La situation humanitaire pousse l’Union européenne et l’ONU à agir

A Misrata, pilonnée sans relâche depuis un mois et demi par l’armée régulière, la situation humanitaire est préoccupante. Elle fait l’objet de toutes les attentions de la communauté internationale.
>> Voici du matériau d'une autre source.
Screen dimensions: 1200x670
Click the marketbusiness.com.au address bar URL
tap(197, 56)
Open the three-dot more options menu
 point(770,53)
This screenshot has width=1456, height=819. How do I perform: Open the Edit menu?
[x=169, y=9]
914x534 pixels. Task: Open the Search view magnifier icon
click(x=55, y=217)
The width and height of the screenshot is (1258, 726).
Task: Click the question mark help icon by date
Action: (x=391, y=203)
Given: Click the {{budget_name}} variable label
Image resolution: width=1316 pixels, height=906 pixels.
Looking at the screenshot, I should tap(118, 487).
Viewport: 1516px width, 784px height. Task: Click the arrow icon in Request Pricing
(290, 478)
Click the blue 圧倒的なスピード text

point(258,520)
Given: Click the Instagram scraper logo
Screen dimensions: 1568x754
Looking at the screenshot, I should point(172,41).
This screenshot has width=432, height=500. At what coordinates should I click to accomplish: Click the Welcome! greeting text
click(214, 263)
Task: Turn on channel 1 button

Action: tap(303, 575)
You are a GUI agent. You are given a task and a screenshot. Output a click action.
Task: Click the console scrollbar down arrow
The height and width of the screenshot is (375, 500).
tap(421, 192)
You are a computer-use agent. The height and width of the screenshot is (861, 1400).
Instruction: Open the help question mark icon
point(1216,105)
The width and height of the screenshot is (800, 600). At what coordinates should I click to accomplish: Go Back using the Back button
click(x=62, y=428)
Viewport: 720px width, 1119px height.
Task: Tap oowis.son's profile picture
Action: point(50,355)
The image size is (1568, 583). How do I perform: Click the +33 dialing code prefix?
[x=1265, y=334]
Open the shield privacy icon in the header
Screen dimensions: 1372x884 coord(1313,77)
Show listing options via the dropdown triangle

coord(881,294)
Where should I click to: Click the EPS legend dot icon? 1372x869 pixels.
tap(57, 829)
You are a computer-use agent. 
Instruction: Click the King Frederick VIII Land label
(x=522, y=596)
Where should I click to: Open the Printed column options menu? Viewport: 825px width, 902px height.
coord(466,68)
Emboîtant le pas à l’Otan, qui a fait de Misrata sa « priorité numéro un », l’ONU a appelé à un arrêt des hostilités autour de la ville, la troisième du pays. Rebelles et humanitaires alertent depuis des semaines la communauté internationale sur le sort des quelque 300 000 habitants de cette ville dont plusieurs centaines ont été tués ou blessés par les combats selon eux.

Misrata a reçu une bouffée d’oxygène ce jeudi: le Programme alimentaire mondial (PAM) a envoyé un bateau chargé d’aide, vivres, médicaments et médecins jusqu’à Misrata.